This is my August follow-up post for LOTR Read-Along hosted by Lorren at The Story Girl. It includes SPOILERS.
I read to the end of Book Five. This is the part when events slowly start to resolve, the truth about many things comes out, and the characters prove their strength. Though this part is quite dark, Tolkien is a master of juxtaposing the horror and suffering side by side with nobility, gracefulness and beauty. He transfers the reader into the midst of the Battle of the Pelennor fields just as easily as enabling the reader listening to a small talk of an elderly woman in the Houses of Healing.
There is a lot of inspiration for leading a good, moral, brave life in the LOTR, and these six chapters are no exception. In Denethor Tolkien portrays a politician whose main goal is to keep his position of authority at all costs. I can see many of today’s politicians in him – just struggling for power and not doing the job entrusted to them, which would be taking care of what is good for the people.
Aragorn, on the other hand, presents the very opposite. He is primarily concerned about stopping Sauron and saving the people from suffering. He puts the benefit of others before his own. Thus, he does not want to start strife over the rule of Gondor while they still have to fight Sauron. He postpones claiming his rights until after the war if it ends favourably, in order to bring his allies together and try to ensure a better future for the people of the Middle Earth.
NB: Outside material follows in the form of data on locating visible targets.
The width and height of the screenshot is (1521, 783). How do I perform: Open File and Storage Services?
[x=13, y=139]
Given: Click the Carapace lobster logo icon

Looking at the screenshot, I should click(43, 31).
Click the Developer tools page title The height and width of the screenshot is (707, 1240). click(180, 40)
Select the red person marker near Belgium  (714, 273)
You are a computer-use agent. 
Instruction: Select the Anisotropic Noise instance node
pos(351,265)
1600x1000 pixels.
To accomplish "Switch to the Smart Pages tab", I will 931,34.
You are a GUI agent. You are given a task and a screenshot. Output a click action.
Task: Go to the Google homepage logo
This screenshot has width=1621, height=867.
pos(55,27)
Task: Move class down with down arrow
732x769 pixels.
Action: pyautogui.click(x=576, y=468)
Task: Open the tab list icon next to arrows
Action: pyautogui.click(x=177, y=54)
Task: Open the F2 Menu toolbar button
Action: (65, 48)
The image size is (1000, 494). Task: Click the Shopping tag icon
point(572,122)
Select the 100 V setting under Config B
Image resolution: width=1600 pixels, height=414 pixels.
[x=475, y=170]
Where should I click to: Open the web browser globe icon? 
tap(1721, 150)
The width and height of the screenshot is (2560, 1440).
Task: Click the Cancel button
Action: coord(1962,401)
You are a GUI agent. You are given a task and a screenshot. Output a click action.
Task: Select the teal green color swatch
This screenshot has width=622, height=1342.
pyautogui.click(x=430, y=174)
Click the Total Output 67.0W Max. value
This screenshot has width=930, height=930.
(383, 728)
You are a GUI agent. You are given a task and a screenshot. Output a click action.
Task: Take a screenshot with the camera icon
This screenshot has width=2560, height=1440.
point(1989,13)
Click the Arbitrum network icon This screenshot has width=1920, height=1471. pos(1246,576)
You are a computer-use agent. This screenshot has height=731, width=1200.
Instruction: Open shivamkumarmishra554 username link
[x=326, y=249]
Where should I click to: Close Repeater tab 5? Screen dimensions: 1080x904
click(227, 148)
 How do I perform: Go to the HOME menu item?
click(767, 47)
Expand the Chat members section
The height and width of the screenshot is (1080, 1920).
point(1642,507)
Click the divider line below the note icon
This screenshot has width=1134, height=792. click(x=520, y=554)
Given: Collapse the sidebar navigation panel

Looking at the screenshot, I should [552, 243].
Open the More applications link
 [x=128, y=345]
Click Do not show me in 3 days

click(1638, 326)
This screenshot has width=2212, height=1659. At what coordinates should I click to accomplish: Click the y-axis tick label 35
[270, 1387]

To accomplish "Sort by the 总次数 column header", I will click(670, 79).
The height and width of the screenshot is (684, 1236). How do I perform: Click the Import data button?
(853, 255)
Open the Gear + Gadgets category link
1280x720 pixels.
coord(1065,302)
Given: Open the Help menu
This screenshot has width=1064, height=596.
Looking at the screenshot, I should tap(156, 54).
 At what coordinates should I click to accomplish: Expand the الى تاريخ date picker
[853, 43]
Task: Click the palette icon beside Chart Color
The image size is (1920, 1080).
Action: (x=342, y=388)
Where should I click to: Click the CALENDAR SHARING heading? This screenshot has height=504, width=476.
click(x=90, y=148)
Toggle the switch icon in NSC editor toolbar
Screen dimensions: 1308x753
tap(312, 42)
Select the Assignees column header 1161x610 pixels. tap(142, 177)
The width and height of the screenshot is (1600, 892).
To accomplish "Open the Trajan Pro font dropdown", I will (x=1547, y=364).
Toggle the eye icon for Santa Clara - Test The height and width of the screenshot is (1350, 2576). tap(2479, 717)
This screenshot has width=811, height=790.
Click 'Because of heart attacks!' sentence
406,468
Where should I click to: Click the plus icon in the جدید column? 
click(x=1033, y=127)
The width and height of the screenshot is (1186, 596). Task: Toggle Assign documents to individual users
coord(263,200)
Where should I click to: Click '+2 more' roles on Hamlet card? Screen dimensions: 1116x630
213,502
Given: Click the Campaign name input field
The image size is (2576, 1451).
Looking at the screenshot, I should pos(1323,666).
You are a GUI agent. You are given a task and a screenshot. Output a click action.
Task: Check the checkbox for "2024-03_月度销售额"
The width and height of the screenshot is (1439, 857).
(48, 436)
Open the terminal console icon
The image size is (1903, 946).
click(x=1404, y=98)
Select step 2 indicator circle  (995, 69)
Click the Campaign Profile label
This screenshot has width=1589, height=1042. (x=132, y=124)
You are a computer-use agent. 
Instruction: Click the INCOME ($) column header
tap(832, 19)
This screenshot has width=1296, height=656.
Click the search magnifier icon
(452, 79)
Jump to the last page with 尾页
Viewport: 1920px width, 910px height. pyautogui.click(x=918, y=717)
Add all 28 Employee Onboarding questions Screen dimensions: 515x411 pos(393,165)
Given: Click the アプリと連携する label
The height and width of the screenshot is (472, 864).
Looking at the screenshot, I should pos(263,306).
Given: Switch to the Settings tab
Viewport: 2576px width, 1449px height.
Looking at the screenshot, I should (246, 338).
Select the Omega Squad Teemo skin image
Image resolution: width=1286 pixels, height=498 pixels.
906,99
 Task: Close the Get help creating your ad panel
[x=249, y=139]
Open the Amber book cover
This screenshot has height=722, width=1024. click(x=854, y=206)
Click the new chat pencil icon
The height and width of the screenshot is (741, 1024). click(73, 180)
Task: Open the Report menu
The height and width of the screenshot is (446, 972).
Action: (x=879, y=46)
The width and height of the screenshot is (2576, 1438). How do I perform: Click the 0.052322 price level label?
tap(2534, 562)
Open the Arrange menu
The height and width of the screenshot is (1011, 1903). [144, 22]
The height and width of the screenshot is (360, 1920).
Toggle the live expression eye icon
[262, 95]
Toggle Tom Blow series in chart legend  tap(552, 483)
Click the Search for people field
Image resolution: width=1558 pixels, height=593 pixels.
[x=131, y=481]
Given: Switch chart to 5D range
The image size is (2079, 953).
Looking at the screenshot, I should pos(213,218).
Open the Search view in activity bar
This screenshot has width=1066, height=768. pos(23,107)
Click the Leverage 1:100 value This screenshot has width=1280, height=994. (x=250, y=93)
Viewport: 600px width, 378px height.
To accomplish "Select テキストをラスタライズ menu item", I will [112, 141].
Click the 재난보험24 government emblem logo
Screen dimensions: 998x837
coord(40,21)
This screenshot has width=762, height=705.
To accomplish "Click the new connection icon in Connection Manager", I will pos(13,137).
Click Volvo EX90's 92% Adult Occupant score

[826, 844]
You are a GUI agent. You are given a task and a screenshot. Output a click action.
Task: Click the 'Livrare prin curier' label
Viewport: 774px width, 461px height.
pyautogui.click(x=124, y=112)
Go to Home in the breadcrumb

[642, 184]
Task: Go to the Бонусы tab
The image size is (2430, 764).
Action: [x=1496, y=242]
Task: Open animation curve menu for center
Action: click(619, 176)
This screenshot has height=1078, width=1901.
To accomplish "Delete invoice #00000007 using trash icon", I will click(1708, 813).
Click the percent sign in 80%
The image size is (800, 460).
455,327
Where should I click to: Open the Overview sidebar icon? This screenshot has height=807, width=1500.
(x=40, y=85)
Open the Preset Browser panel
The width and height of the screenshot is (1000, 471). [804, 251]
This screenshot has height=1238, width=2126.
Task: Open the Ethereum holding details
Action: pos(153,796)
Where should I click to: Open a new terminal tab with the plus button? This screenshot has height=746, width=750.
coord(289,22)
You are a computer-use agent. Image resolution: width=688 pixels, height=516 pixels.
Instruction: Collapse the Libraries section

Besides Aragorn, another character worth looking up to is Eówyn. As a woman in a patriarchal society, Eówyn is pushed into the background. She is supposed to sit at home, take care of the household, and wait for the men to return. But she has “a spirit and courage at least the match” of men, so she goes out there and does great deeds. She does not let herself be told what she can or cannot do. She shows it is worth fighting for what you believe you can do and that we should not let other people discourage us from doing what we feel we are able to do.
There could be a lot more said about these final chapters of book five, but I think the above are the most important things. I said it many times, also in previous posts, what an inspiration the LOTR is for me. What about you? What in the LOTR inspires you in your life? Or, if not the LOTR, is there any other book that inspires you living as best as you can and achieving what you want?